▶ _Required task_:
Rewrite the records below, replacing "screenshot" with "screen capture" wherever it appears and keeping everything else the same. Omit the pictures.

▶ _Data_:
----

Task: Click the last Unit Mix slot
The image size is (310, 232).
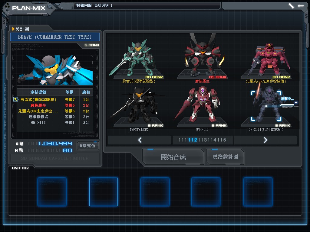Action: (258, 192)
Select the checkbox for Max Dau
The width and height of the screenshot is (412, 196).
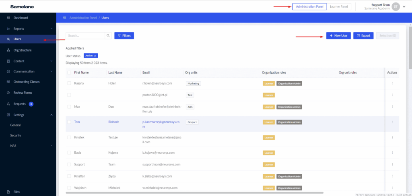point(69,107)
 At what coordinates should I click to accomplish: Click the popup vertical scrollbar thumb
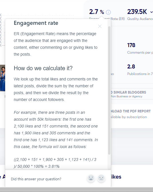pos(109,90)
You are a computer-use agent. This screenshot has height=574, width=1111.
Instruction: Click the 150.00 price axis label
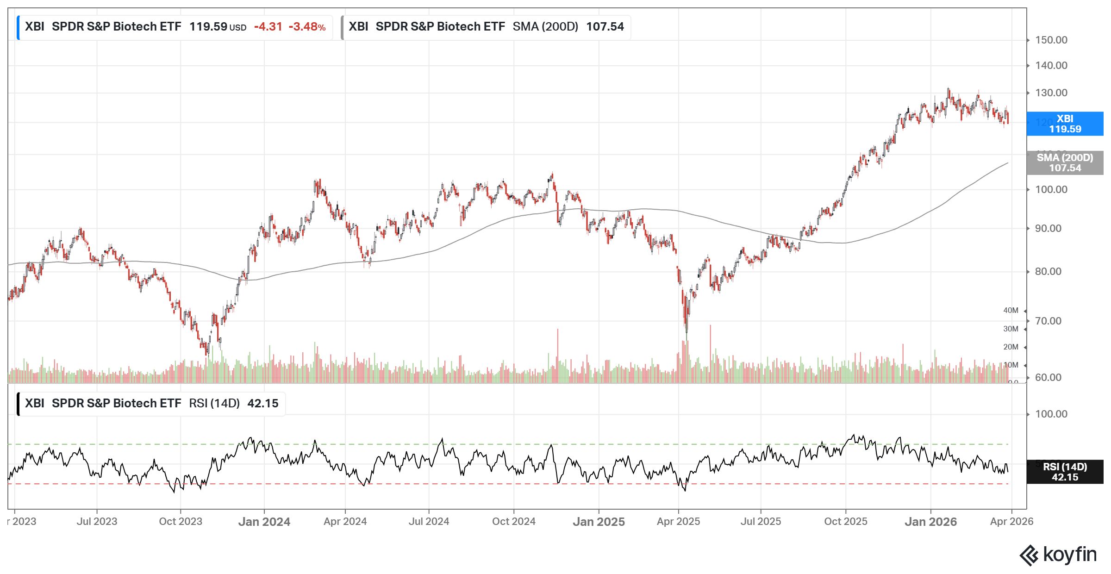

----

▶ _Answer for the task_:
Task: Click the last Unit Mix slot
The image size is (310, 232).
Action: (258, 192)
Select the checkbox for Max Dau
The width and height of the screen capture is (412, 196).
point(69,107)
 At what coordinates should I click to accomplish: Click the popup vertical scrollbar thumb
pos(109,90)
You are a computer-use agent. This screen capture has height=574, width=1111.
Instruction: Click the 150.00 price axis label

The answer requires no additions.